In the data below, locate each line with the word "menu" and list it.
** Opening Information shown block **
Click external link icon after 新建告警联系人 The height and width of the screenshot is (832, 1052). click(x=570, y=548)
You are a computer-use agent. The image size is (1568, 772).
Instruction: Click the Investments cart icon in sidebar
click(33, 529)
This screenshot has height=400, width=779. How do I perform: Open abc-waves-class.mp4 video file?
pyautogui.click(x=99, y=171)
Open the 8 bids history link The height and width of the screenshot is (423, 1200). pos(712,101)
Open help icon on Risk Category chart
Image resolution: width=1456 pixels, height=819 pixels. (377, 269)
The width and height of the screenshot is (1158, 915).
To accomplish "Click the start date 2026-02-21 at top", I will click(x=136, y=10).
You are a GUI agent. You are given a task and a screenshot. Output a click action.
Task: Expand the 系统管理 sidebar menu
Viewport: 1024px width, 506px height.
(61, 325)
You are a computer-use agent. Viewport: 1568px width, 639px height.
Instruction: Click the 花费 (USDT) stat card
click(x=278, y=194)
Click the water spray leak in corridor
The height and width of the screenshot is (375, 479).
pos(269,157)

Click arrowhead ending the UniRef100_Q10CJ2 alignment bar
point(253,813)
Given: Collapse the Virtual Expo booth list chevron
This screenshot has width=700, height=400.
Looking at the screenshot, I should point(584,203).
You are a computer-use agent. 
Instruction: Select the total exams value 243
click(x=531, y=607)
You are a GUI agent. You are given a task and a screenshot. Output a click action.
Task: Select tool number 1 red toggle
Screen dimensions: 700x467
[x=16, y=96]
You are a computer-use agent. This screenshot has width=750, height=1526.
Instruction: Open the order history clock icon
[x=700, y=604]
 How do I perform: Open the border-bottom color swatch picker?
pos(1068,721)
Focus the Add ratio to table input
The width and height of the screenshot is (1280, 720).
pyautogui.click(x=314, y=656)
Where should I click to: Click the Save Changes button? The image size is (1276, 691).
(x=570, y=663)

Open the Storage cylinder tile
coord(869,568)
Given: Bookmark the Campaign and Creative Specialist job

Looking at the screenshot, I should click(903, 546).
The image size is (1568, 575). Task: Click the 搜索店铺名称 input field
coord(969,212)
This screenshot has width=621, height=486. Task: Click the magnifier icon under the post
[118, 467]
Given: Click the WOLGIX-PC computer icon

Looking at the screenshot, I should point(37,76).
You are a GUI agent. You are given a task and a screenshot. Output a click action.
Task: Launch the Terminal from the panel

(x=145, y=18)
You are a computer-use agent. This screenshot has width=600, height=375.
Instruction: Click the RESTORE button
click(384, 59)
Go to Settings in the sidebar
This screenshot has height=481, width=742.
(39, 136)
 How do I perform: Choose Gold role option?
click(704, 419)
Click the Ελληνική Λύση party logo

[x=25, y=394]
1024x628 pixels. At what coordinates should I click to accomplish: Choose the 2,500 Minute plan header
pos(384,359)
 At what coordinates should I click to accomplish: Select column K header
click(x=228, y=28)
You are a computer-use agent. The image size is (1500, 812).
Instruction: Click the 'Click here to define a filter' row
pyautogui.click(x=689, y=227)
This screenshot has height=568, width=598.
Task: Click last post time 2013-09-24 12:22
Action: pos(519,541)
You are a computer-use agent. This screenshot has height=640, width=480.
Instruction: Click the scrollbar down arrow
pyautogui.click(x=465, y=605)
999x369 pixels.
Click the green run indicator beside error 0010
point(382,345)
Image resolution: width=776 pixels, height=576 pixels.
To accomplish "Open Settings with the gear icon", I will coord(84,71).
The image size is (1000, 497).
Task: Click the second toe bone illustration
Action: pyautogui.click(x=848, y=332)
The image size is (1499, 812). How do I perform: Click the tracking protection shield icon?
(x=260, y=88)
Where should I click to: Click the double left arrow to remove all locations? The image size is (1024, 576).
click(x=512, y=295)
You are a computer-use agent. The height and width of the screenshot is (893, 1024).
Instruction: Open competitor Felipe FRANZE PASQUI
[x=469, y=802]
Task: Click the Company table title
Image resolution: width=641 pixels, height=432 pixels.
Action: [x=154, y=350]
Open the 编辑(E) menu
** Closing Information shown block **
◆ Output ◆
Task: Expand the 系统管理 sidebar menu
Open the 编辑(E) menu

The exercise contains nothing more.